Sentido contrario

La herencia de papá

Liza Minnelli era talentosa y muy exitosa. No hace mucho, fue humillada ante millones de espectadores por la siniestra conductora de la ceremonia de los premios Óscar. Se burló del aspecto un tanto desastroso de una figura del espectáculo empeñada en mantener vigente el encanto de su imagen a pesar de los años y los abusos en el pantanoso terreno de los placeres: “Creo que es uno de los mejores imitadores de Liza Minnelli que he visto nunca. Buen trabajo, señor”. Con el ego hecho pedazos, la diva de 69 se acaba de internar en una clínica de rehabilitación. Otra vez.

Su historia se parece a la de Nick Nolte, un actor que luchó durante años para abrirse paso en el cine y la televisión. En algún momento de su vida se precipitó desde las alturas de su celebridad. Los medios difunden cada que pueden su imagen deteriorada. Greñudo, mugriento, malencarado, alcoholizado.

Como soldados, muchas figuras del espectáculo han caído durante décadas en el cumplimiento del deber con todo y su talento enorme, mientras la industria del espectáculo se empeña en promocionarlos como seres perfectos, prodigios de la naturaleza, santones mediáticos ajenos del todo a los dramas cotidianos de los mortales comunes y corrientes. Muchos asumen que es ese el precio que pagan por los privilegios que hacen envidiable su existencia.

Pero hay quien tiene otro punto de vista, como la doctora Kay Redfield Jamison, profesora de Psiquiatría en la Escuela de Medicina de la Universidad Johns Hopkins. A finales de los 90 publicó Marcados con fuego: la enfermedad maniaco-depresiva y el temperamento artístico, un libro controvertido en el que describe de manera minuciosa el vínculo que existiría entre el talento creativo, la enfermedad mental y los impulsos autodestructivos que llevan a muchos artistas al suicidio. Hace poco, luego del suicidio de Robin Williams, escribió un breve texto en el que sumaba el nombre del actor a la lista enorme de talentos creadores agobiados por trastornos bipolares, depresión, miedos y angustias, mientras se dirigen inevitablemente rumbo al suicidio.

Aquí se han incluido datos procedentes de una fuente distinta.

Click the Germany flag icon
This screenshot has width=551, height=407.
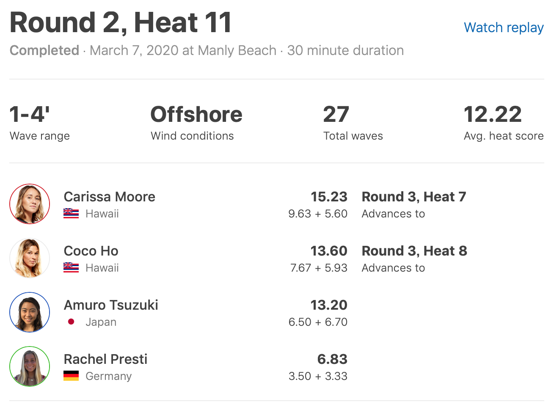[x=71, y=376]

Tal vez algunas de las consideraciones de la doctora Redfield en su libro resulten un tanto dudosas, pero los cuadros estadísticos y los árboles genealógicos de los creadores que ilustran sus teorías resultan en verdad sorprendentes. Dice en su escrito la autora que en el curso de los últimos cinco años se han emprendido otros estudios semejantes a los que describe en su muy difundido volumen. Tres de ellos habrían recabado información sobre más de 700 mil individuos y llegaron a la conclusión de que “había probabilidades desproporcionadamente altas de que las personas que tienen trastorno bipolar estén presentes en grandes proporciones en las profesiones creativas”. Como una sumaria sentencia genética, sus familiares más cercanos estarían condenados a enfrentar un idéntico destino.

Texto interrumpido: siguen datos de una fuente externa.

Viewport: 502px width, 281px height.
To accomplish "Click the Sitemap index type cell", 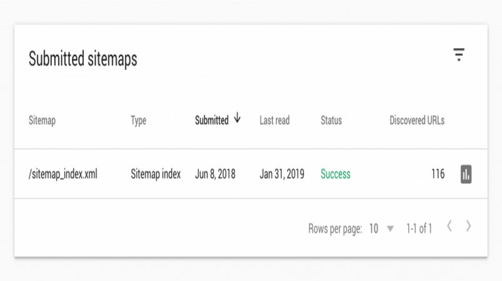I will click(156, 174).
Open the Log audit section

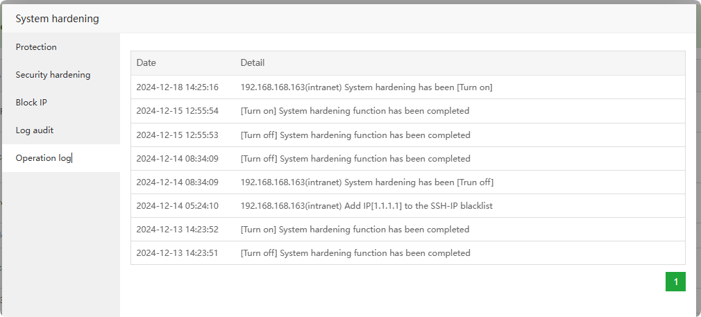click(x=35, y=130)
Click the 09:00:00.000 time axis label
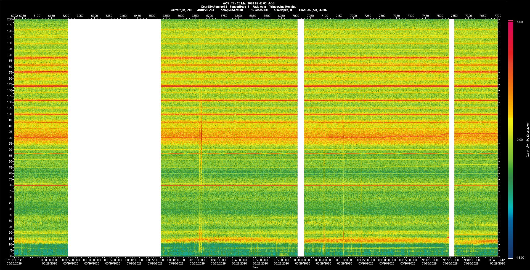This screenshot has width=530, height=270. [303, 260]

Uno de los casos más ilustrativos para las teorías de la doctora Redfield es el de Ernest Hemingway, muerto por propia mano en 1961. Hace un par de años, Mariel Hemingway, nieta del Nobel de Literatura, apareció en el Festival Sundance con un documental de Bárbara Kopple, Running from Crazy, sobre su trágica familia con siete suicidas, condenados por “la maldición de los Hemingway: la enfermedad mental”. Una maldición que tendría al borde del abismo no solo a los hijos del escritor, sino también a los hijos de sus hijos, que estarían pendientes de cada uno de los movimientos de sus padres con el alma en un hilo.

Pero la cosa no queda ahí. Hace unos días una prestigiada publicación francesa difundió un reportaje sobre la vida secreta de las celebridades toxicómanas de Hollywood, que se refería a un asunto que a casi nadie sorprende en estos días y mencionaba de paso los magros resultados que ofrecen a cambio de millonadas las clínicas de rehabilitación, que explicarían a su vez lo que tenemos a la vista ahora: un montón de celebridades robando en tiendas, escupiendo a sus admiradores, peleando en bares, desnudándose por ahí, chocando sus autos, golpeando a sus familiares, bebiendo y drogándose hasta el hartazgo y, sobre todo, buscando la muerte con insistencia.

Lo peor de todo, sin embargo, es que se trata de un problema que afecta no solo a las estrellas de Hollywood, sino también a unos 25 millones de toxicómanos en Estados Unidos. Según un especialista consultado por la publicación, la mala vida de millones de individuos estaría determinada por factores genéticos: 50 por ciento aficionados al alcohol, 60 por ciento a la cocaína y 70 a los opiáceos. “Es la química de su cerebro, no tienen elección.”